Day 6 & 7 – Mc Adam Family
Just keep swimming
Today we have left Denmark. We obviously have not seen everything this pretty country has to offer, but we’re on a tight schedule! We now know that 200 miles a day is the maximum that Abby can bear. Our goal was therefore to take the Ferry to Sweden from Grenå in the direction of Varberg.
We all crossed our fingers that we could get through border control with only Abby’s identity certificate (see article “Day 1 & 2”)… When we arrived at the ticket counter I put all the papers that we had together, we were very friendly with the officer, and… Done! We had our ticket to Sweden! YES!

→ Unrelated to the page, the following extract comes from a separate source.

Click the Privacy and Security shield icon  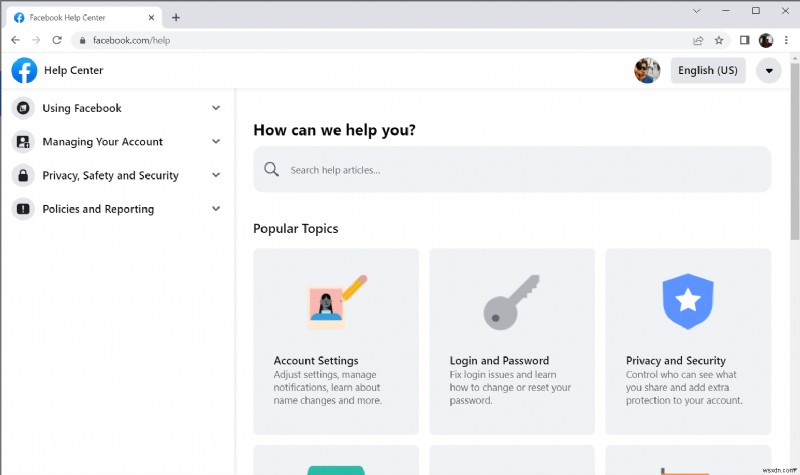tap(687, 298)
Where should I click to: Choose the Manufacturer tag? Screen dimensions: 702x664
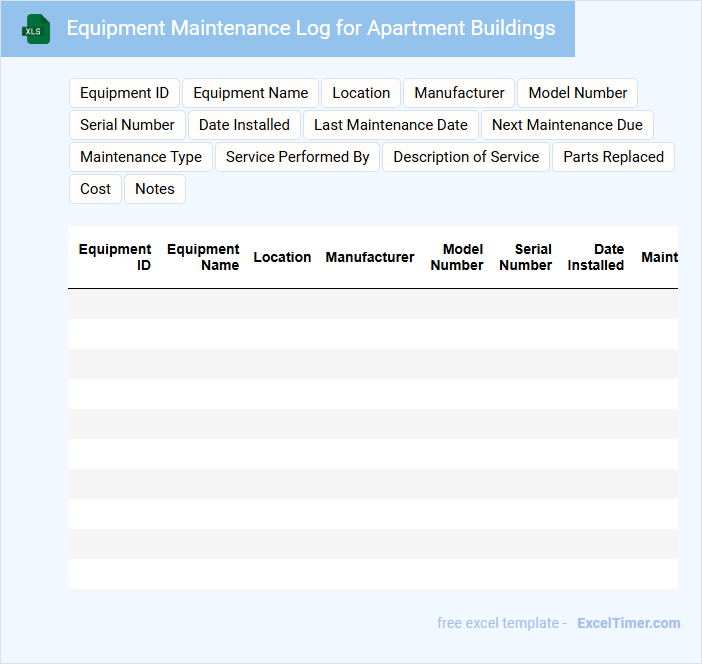(459, 93)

After a short wait time, we finally embarked in the huge ferry for a 4 hour cruise across the strait of Kattegat! Abby was a little frightened by this giant boat, like a floating building, and didn’t want to go up. Josephine also had a little apprehension, but when the boat started she could see that we were going rather slowly, and she was immediately reassured.

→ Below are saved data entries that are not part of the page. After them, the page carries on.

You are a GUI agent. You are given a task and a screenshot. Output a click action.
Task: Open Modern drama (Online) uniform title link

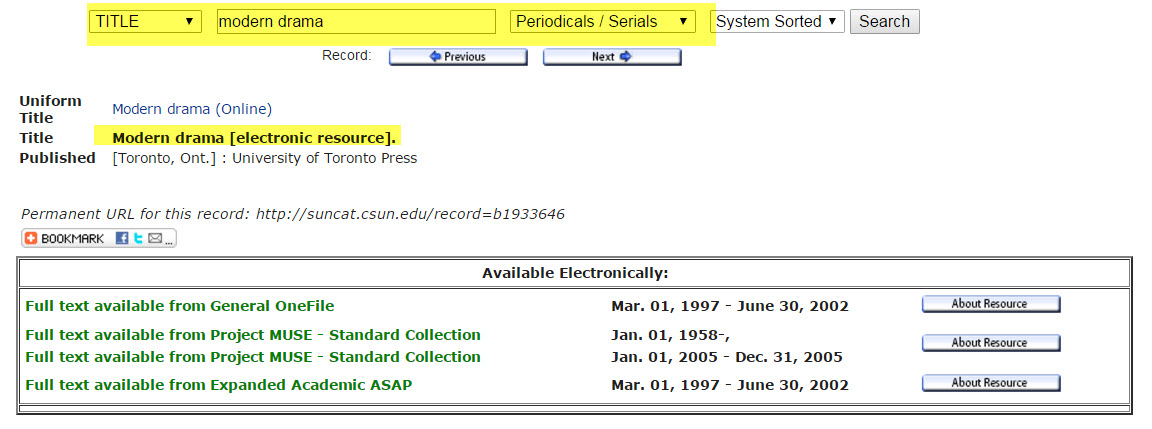[x=192, y=109]
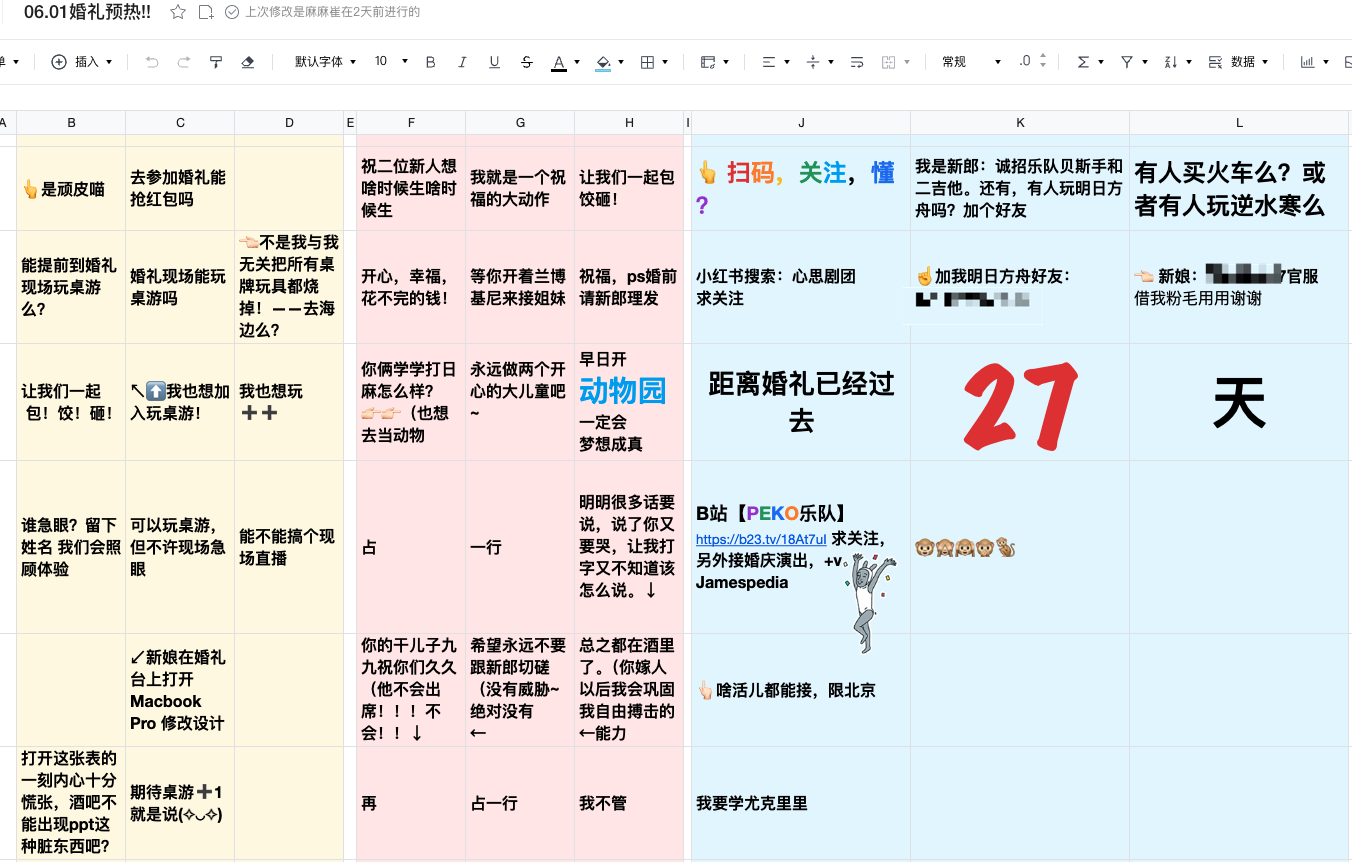Click the chart insert icon
This screenshot has width=1352, height=862.
(1307, 62)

Off Grenå we crossed a “forest” of windmills. An unusual landscape, but quite pleasant. In the ferry, all the comforts were there. Free wifi (time for Nick and I to work a bit), children’s play area, deck bar, duty free shop, restaurant, and even a small slot machine area (not for us obviously).

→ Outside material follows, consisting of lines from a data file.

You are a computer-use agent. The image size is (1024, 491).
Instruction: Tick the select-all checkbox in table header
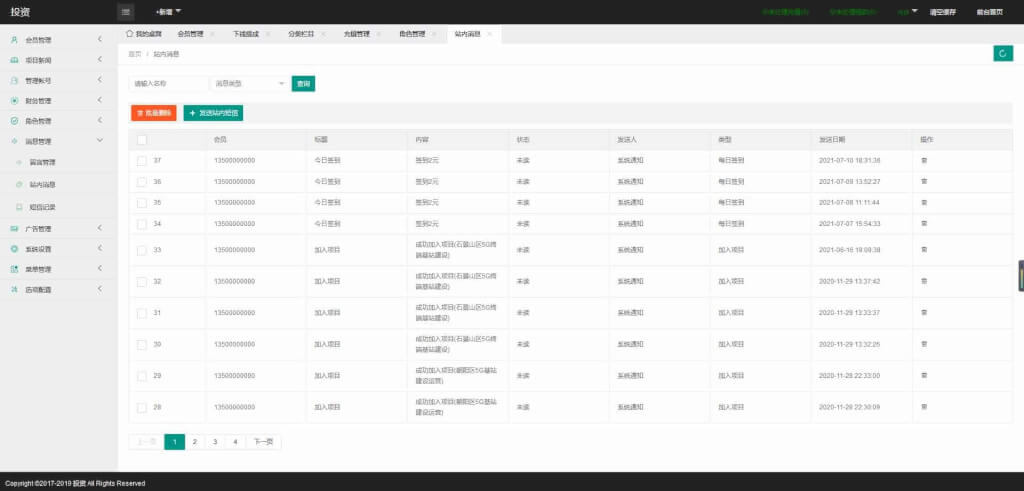pos(142,140)
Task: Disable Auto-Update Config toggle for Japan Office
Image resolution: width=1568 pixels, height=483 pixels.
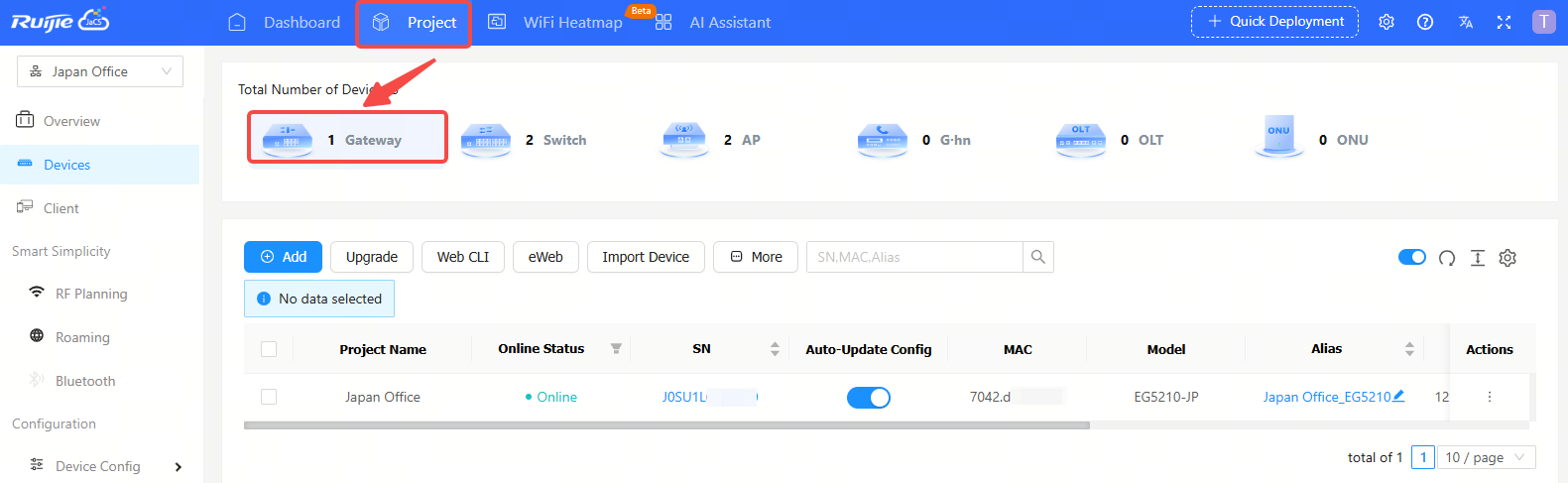Action: 868,398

Half way through the hostesses announced that we could return to our vehicles over a short window to put our purchases in. At this time we saw (almost) all the travelers (who were certainly accustomed to taking the shuttle) rushing to the shop, buying alcohol in large quantities (alcohol is very expensive in Denmark) and heading for their cars, to put everything in it. We did not take advantage of the Duty free but did use our access to the vehicle’s bridge to take a nap in our camper, braving thus the prohibition to remain at this level during the crossing (decidedly this trip has made us true delinquents).
We wanted to go up on the deck to see the arrival on Varberg, but the doors leading to the upper levels were blocked … Luckily, we finally found an open door at the end of the bridge. Just in time to take some pictures of our arrival in Varberg and back to the camper van.
Overall, the crossing was quite fast, and after arriving at Varberg, where many old rigs were moored, we started our ascent to Fjällbacka. It was already time to find a place for the night, after a fair amount of time looking around, we opted for a small campsite by the sea.
The Åsa campsite is not close to the kind of campsite we would have liked for this first stop in Sweden, but it does quite well for the night. It is a succession of alleys filled with caravans, camping cars and some tents, without trees, but the sanitary blocks were very well made, very clean, and had a clear view of the sea. At this stage of the journey, we need no more to be pleased.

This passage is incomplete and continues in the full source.